= PROBLEM TO WORK ON =
Write what comes next in the kernel patch review message below, picking up right after its final line.

= PASSAGE TO READ =
===============
Do you think this change makes the code more readable? more clean? or what?

I do not really care but to me these "if/else" branches make this code more
symmetrical, so I don't understand the purpose.



> Signed-off-by: Christian Brauner <[email protected]>
> ---
> v0->v1:
> * patch unchanged
> ---
>  kernel/signal.c | 14 +++++++-------
>  1 file changed, 7 insertions(+), 7 deletions(-)
> 
> diff --git a/kernel/signal.c b/kernel/signal.c
> index a628b56415e6..d1914439f144 100644
> --- a/kernel/signal.c
> +++ b/kernel/signal.c
> @@ -2214,14 +2214,14 @@ static bool do_signal_stop(int signr)
>               /* Now we don't run again until woken by SIGCONT or SIGKILL */
>               freezable_schedule();
>               return true;
> -     } else {
> -             /*
> -              * While ptraced, group stop is handled by STOP trap.
===============
= RECORD EXCERPTS =
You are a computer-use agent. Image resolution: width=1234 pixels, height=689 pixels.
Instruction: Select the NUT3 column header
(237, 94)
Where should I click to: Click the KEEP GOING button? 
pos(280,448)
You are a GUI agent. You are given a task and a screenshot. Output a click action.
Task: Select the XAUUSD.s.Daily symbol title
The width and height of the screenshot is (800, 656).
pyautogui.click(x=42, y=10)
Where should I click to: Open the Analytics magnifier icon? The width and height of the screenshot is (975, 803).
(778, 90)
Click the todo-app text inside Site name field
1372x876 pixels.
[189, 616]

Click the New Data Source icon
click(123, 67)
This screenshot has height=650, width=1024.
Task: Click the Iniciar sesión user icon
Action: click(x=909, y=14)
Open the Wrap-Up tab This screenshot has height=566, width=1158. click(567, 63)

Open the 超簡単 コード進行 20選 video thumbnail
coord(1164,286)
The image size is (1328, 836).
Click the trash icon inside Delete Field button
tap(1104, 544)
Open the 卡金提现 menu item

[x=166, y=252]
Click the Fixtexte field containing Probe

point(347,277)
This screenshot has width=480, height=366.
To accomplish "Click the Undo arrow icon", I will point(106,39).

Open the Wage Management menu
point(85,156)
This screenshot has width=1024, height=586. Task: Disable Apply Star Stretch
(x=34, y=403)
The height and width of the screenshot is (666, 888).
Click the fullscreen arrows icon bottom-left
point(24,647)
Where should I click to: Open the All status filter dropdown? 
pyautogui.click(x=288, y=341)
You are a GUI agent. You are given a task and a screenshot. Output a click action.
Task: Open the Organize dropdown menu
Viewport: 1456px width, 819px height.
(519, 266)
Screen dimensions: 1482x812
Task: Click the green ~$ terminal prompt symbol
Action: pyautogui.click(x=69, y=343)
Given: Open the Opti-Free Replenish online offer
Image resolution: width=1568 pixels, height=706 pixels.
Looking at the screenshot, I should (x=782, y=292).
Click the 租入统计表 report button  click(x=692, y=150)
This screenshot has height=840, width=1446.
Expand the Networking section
===============
= RIGHT ANSWER =
> -              * Schedule it and let the caller deal with it.
> -              */
> -             task_set_jobctl_pending(current, JOBCTL_TRAP_STOP);
> -             return false;
>       }
> +
> +     /*
> +      * While ptraced, group stop is handled by STOP trap.
> +      * Schedule it and let the caller deal with it.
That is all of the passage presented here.